En juin 2021, Mark Hoppus avait révélé sur les réseaux sociaux être atteint d’un lymphome, dont il serait aujourd’hui, heureusement, débarrassé. C’est à la suite de cette annonce que Tom DeLonge a tendu la main à son partenaire, avec qui il s’était brouillé en 2015 à la suite d’une querelle dont la nature demeure à ce jour un peu mystérieuse.

Tom a-t-il donné sa démission ou s’est-il fait montrer la porte ? On ne le saura peut-être jamais et, de toute façon, l’essentiel se situe ailleurs : si compétent qu’ait été son remplaçant Matt Skiba, Blink-182 n’était tout simplement pas Blink-182 sans le plus emo de ses membres.

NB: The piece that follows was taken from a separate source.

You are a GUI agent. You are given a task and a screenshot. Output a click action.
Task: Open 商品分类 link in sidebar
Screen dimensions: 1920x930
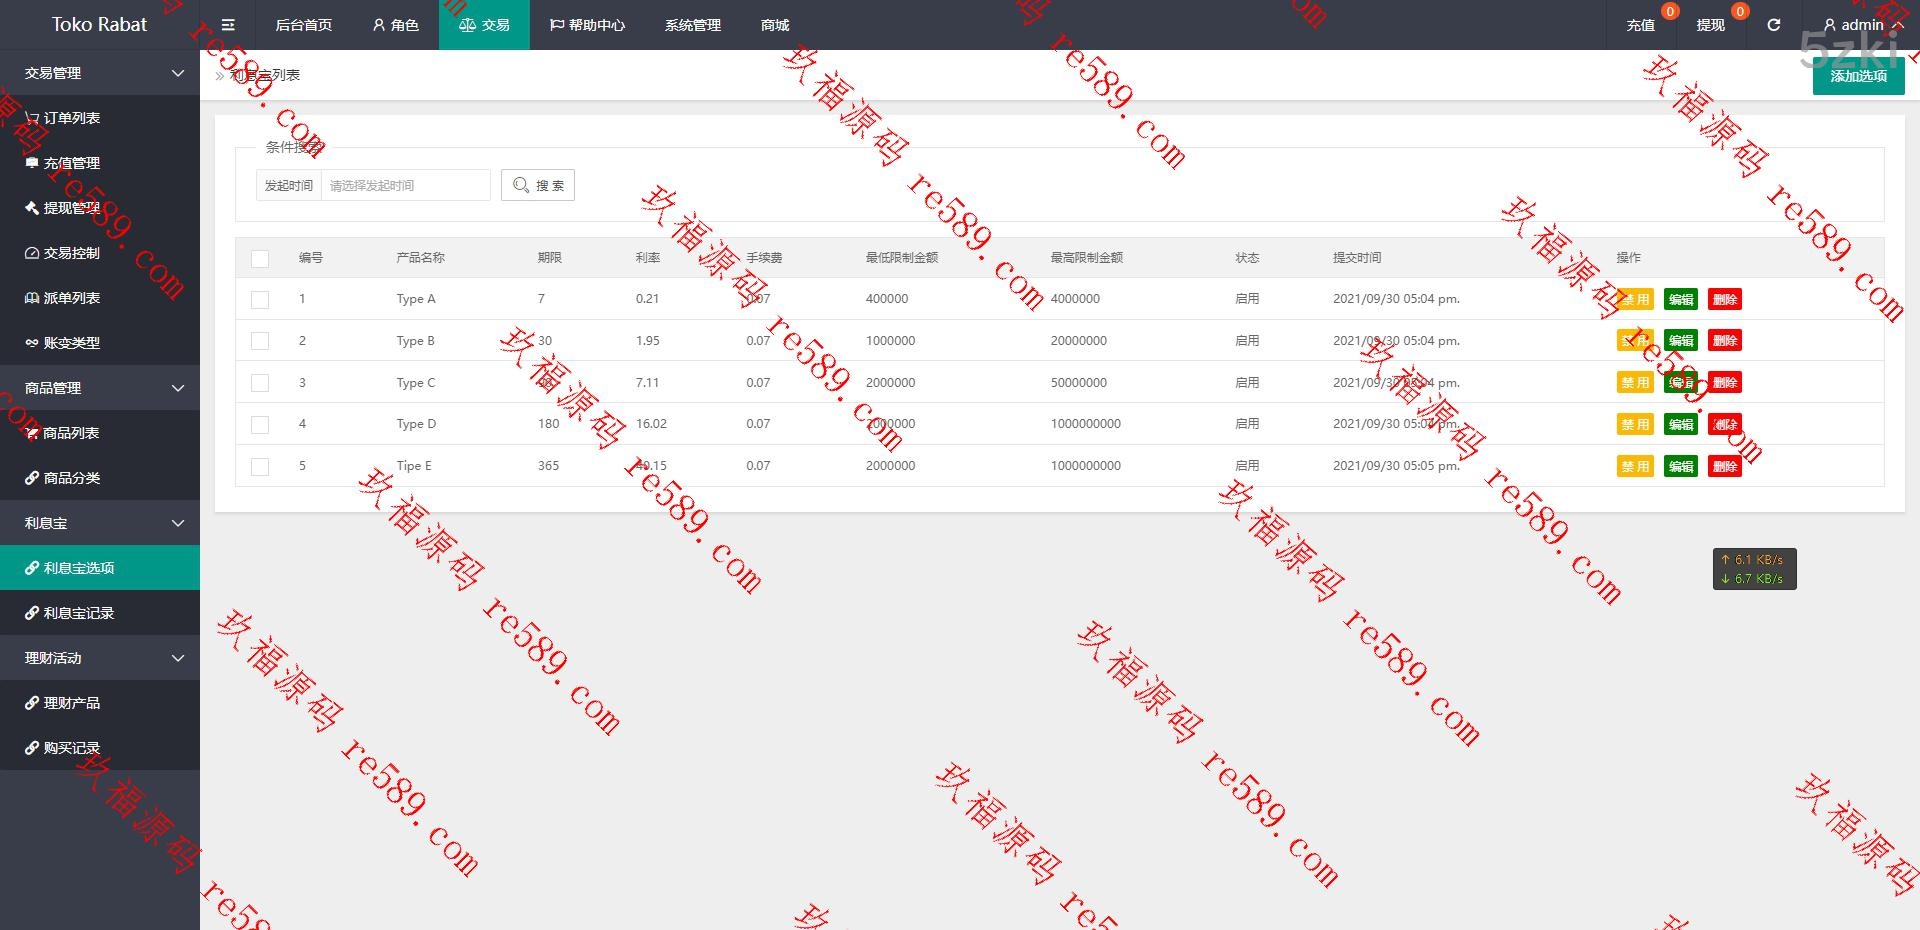click(x=71, y=478)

Le temps venu, à mi-parcours, de Stay Together for the Kids, une chanson coécrite par Mark et Tom au sujet du divorce de leurs parents respectifs, tout devenait clair.

Cette rare chanson purement triste et colérique de Blink-182, dans laquelle Mark se charge des couplets et Tom des refrains, incarne parfaitement ce que ce groupe a représenté pour tant de millénariaux : un refuge, loin des problèmes de la vie adulte, qui s’invitent toujours trop tôt dans celle des adolescents.

À partir d’I Miss You, une autre de leurs chansons plus sérieuses, les hits se sont succédé : Adam’s Song, What’s My Age Again ?, First Date, All the Small Things, puis Dammit, seul emprunt au passé plus purement punk du groupe.

Il serait aisé, presque attendu, de reprocher à Mark et Tom le manque de maturité de leurs interventions, mais vendredi soir, toutes ces blagues de pénis, tous ces « J’ai baisé ta mère », toutes ces mélodies ayant composé la trame sonore de la jeunesse de tant de trentenaires et de quadragénaires, contenaient une autre forme de sagesse : il faut parfois prendre des nouvelles de l’enfant nono qu’on a été. La pertinence de Blink-182 se situait, plus que jamais, dans sa parfaite impertinence.

« Il n’y a pas si longtemps, j’étais en chimiothérapie, et maintenant, je suis ici ce soir, à Montréal », confiait Mark Hoppus durant la partie plus douce de What’s My Age Again ?, un bref et émouvant aparté au sujet de la maladie qui l’a menacé de ne plus jamais pouvoir chanter ses puérils refrains sans âge.

Vendredi soir, Mark Hoppus était en vie, Blink-182 était en vie. Et l’adolescent en chacun de nous aussi.